事前IRですから、当日のセミナー風景や、主要なお客さまと博士とのスナップ写真などをプレスリリースするのですが、当時はまだデジカメがメガピクセルではなく、とても記録写真にはならない解像度でした。以前からある会社の銀塩カメラを使って撮影をしました。その撮影を担当した小僧の話が今回のテーマです。

この子は、一流大学の理系を卒業し社歴3年で、経営陣は同期の中でトップクラスの評価をしています。若手が担当する社内報の編集委員のリーダー格で、本人は今回のイベントでは、記録係としてカメラを担当しました。2日待っても写真が届かないので、本人に問い合わせたところ、全部露出不足で、修正を試みたが記録写真として使えないという返事でした。

2日もたつと、営業部門からはお客さまと博士のツーショットの写真を要求されるし、経営陣からは、プレスに写真をまだ渡していないのかというチェックが入るという状況です。仕上げの段階で大失策となりました。

ところが、記録を担当した小僧はお咎めなし。本人のコメントは「会社のカメラが壊れていた。修理が必要。」会社が提供したカメラが壊れていたので、それを知らずに使った小僧には過失はないということです。そして、壊れたカメラを提供した総務と、それを使うように指示したイベント実行委員会の責任者が責めを負いました。

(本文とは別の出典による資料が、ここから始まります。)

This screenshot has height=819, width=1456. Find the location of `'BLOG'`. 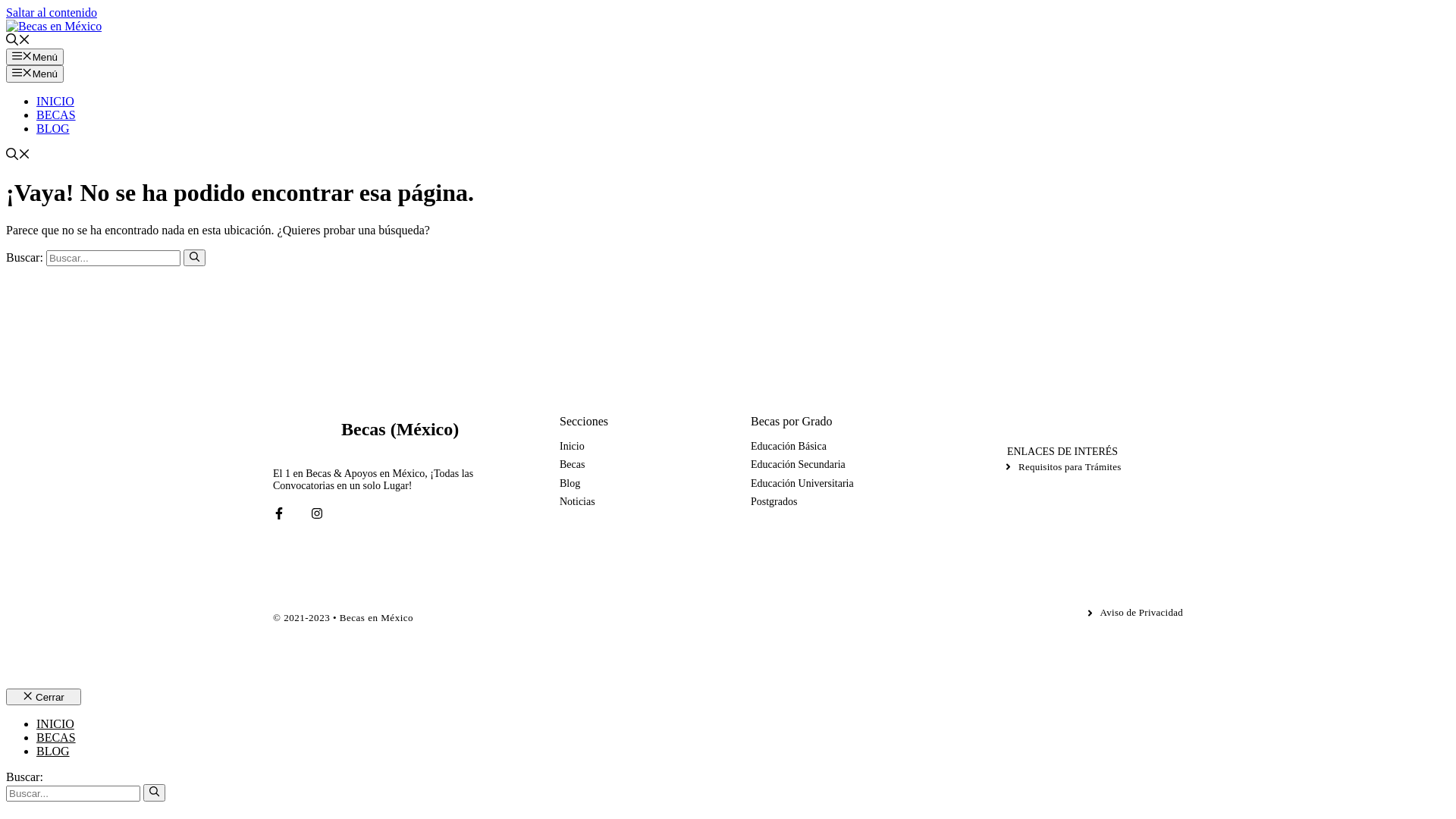

'BLOG' is located at coordinates (53, 127).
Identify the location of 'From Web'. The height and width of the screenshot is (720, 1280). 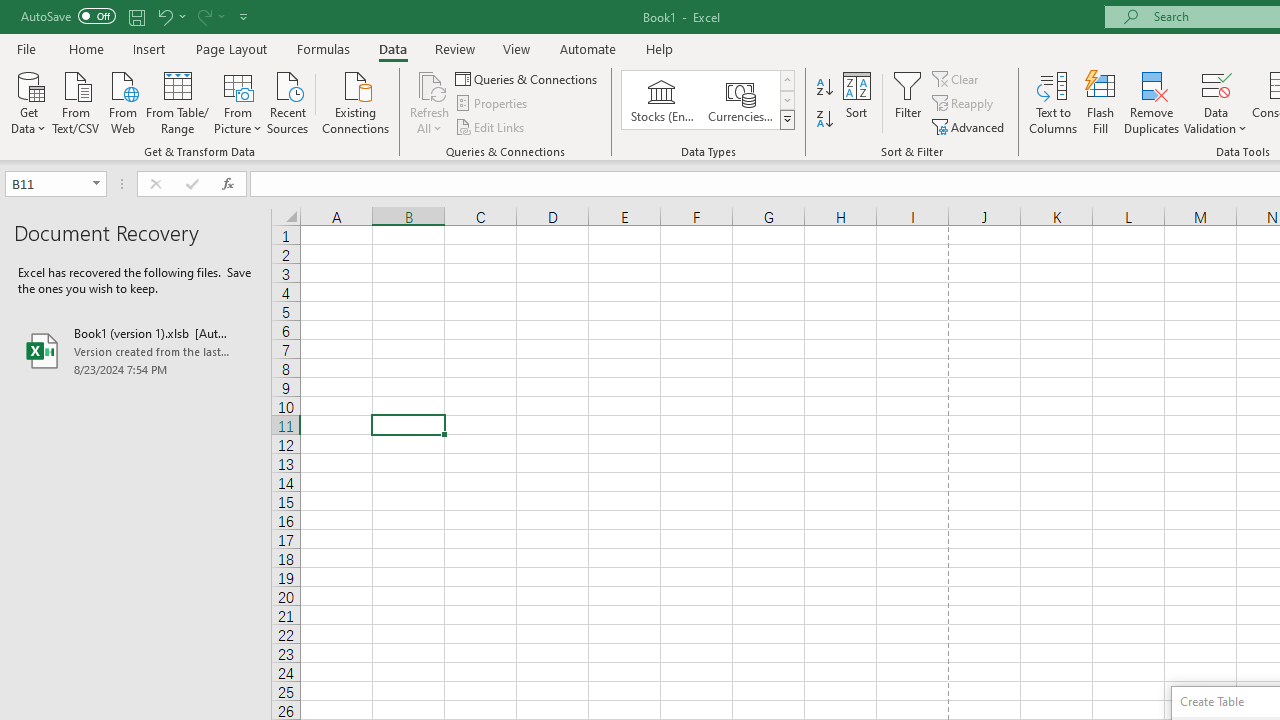
(121, 101).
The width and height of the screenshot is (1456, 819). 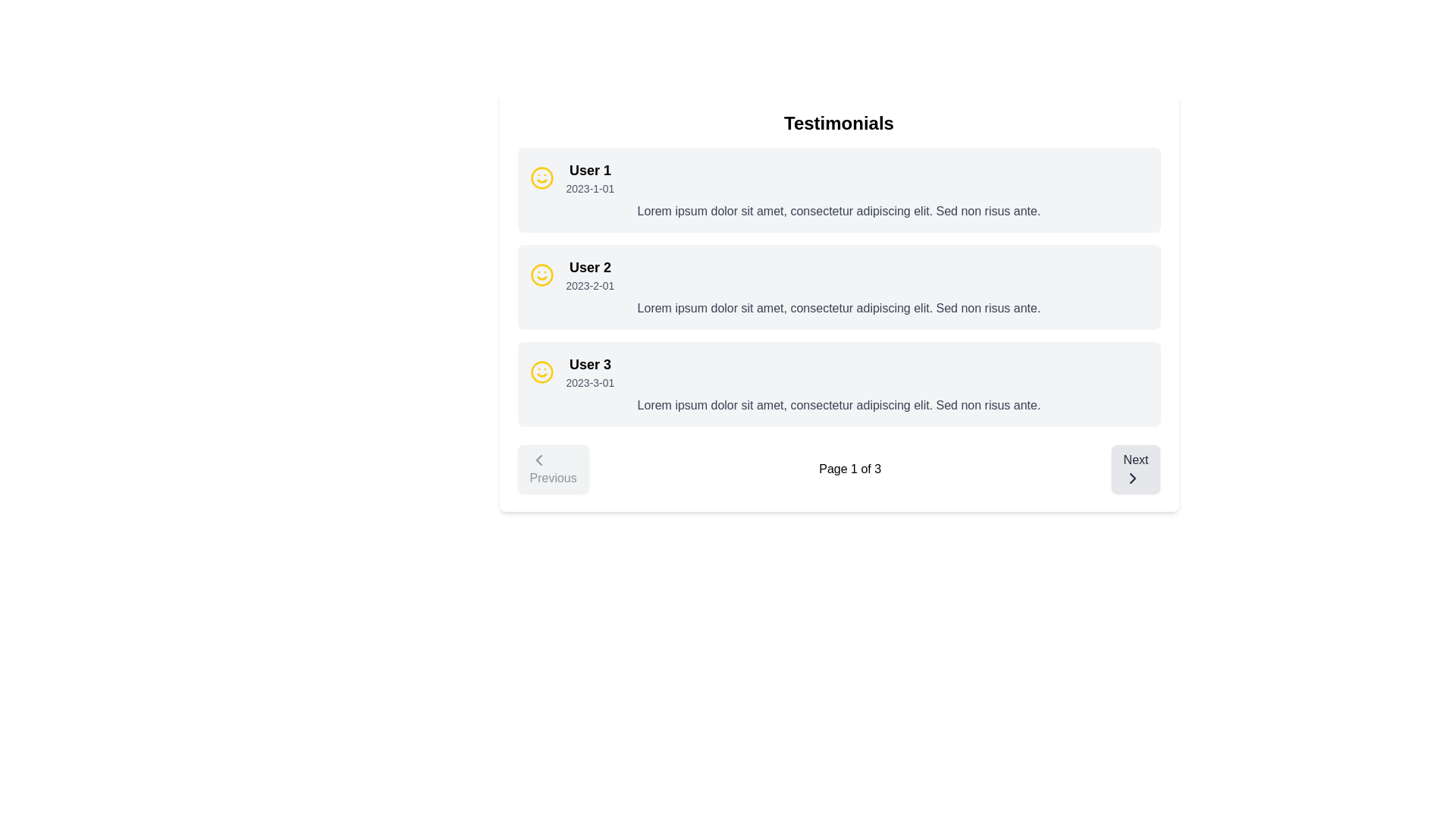 I want to click on the text label that serves as the heading for the third testimonial entry, located to the left of the date '2023-3-01', so click(x=589, y=365).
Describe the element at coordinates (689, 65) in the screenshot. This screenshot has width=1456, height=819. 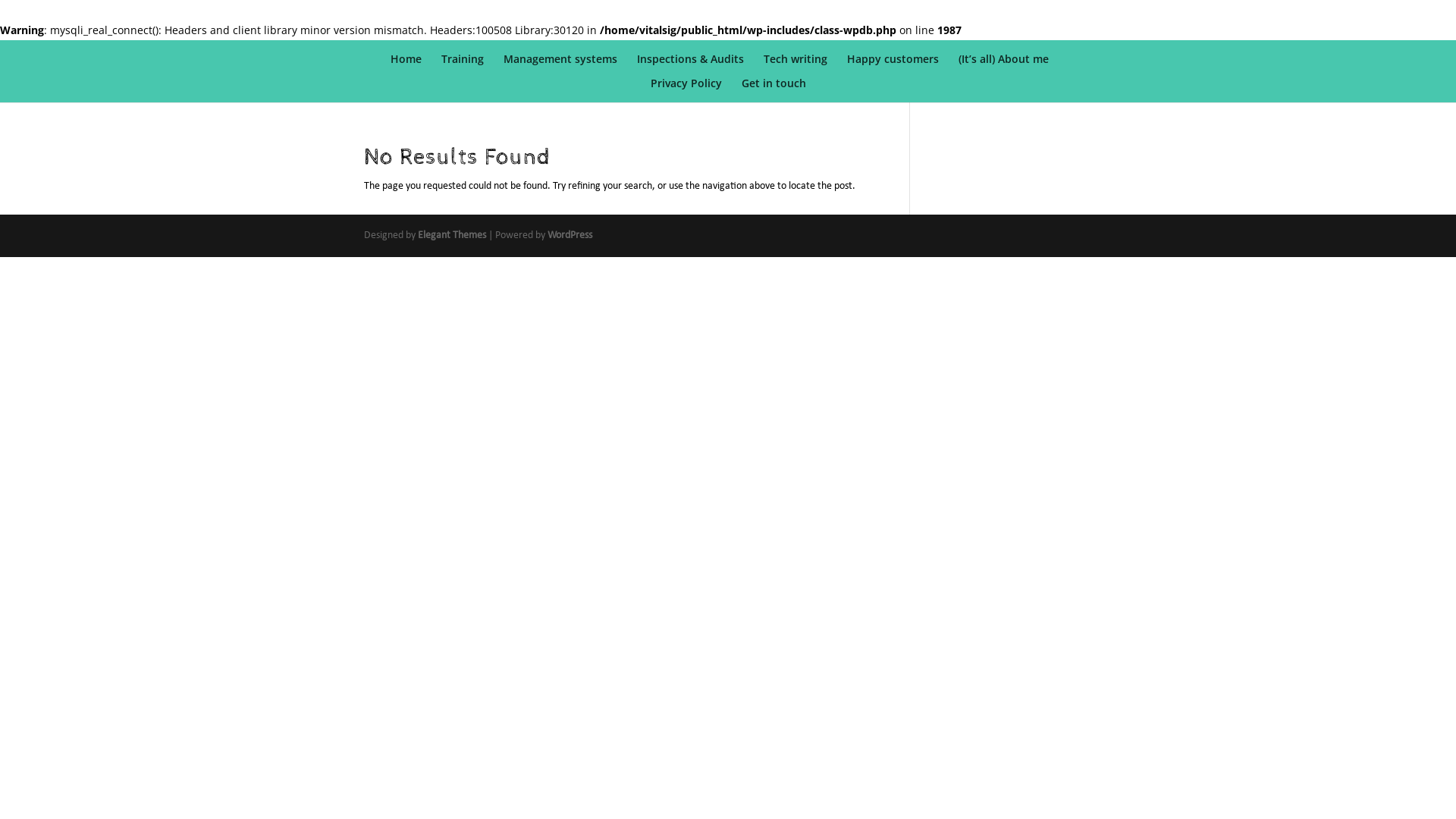
I see `'Inspections & Audits'` at that location.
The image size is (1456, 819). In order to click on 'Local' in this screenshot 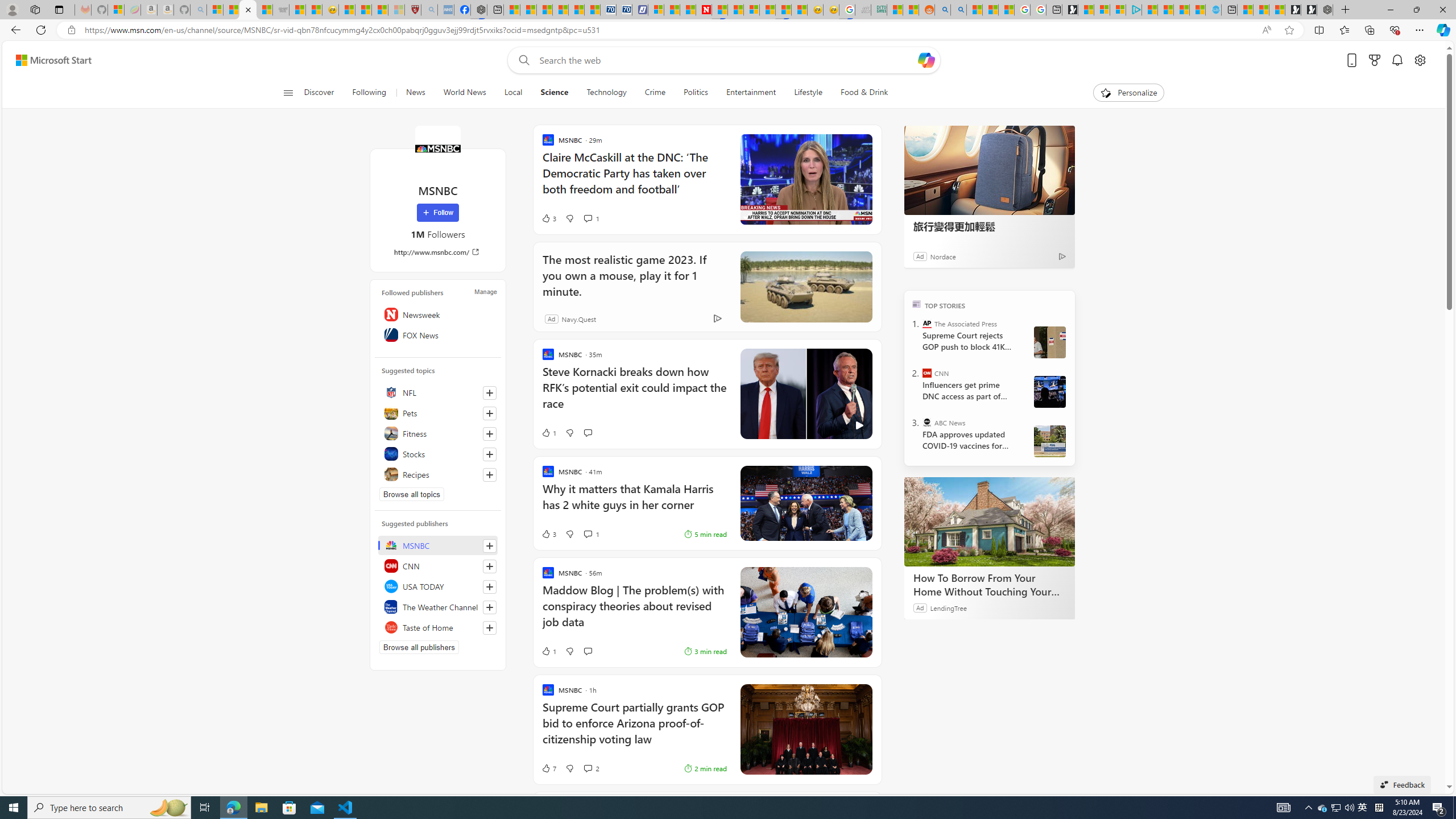, I will do `click(512, 92)`.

もちろん、この子は大人たちにごめんなさいの一言も発せず、日常業務に戻りました。正しい。小僧はこれを使えと渡されたカメラのシャッターを押しただけです。大人としては、小僧に何を言ってもだめな写真は良くならないので、せめて一言「ごめんなさい」と言われたかったということです。

反省。
記録用機材はダブルで用意し、事前に動作確認をすること。ごめんなさいが言えない小僧や小娘には、仕事を任せないこと。